So as the second week of Plastic Free July gets under way I wanted to share with my readers our successes and failures from the first week. Although we already have eliminated plastic bags, produce bags, most plastic food storage, there are some challenges in buying food! Although we try to be zero-waste in our household, the average family doesn’t need to go so gung-ho right off the bat and can ease themselves in slowly.
So, our accomplishments were fairly good! We already limit the amount of prepared/packaged food from our house such as pre-cut vegetables and fruit, bagged salad, and bread products.Ways we do this are fairly simple: don’t buy things you in packages if you can. Veggie and fruit trays are a rip off. I am just going to say it. The consumer pays an inordinate amount of money for the convenience, which could easily be prevented by just cutting their own. So if you like the convenience of pre-cut vegetables dedicate one night to chopping. Store cut veggies in containers of water so they stay fresh. We have had carrots in our fridge 5+ days now and they are as crunchy as the day we bought them. This also cuts down on potential food waste and spoilage.

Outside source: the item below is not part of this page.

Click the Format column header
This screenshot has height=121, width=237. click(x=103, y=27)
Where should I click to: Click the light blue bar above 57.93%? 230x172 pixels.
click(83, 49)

Bread is a slightly different story. Our household has a second-hand (actually I think it’s third-hand now) bread maker which produces fabulous and easy bread. I downloaded the recipe/manual from the manufacturers website and we have access to all sorts of kinds of bread now. We purchase most of the ingredients in bulk, which cuts down on plastic packaging as well. This week Steve (who is our family baker) made both sandwich bread and two banana loaves. We store our bread products in Bread Armor bags which, although they are plastic, they are completely reusable and we have had them for over a year now and they are still going strong.
Other successes included buying bakery-made buns and skipping the plastic bag and using a produce bag instead. Switching to soy milk in paper cartons to avoid the plastic milk jugs (in my region organic milk only comes in plastic or glass, which is supremely expensive.) I opted for yellow mustard in the glass jar rather than the plastic squeeze bottle which seemed like a given. Lastly I avoided a trip to Starbucks with friends by making everyone iced coffees at home using my recipe from my blog post A Cold Brew for You. Overall there were no plastic shopping bags or straws.
Failures are inevitable, and I am using them as a learning experience for the coming weeks. For example, a late night grocery shop after work resulted in us needing to buy chicken in Styrofoam and plastic wrap packaging. This week I will be more prepared and purchase all the meat we require for the week from our butcher or deli counter.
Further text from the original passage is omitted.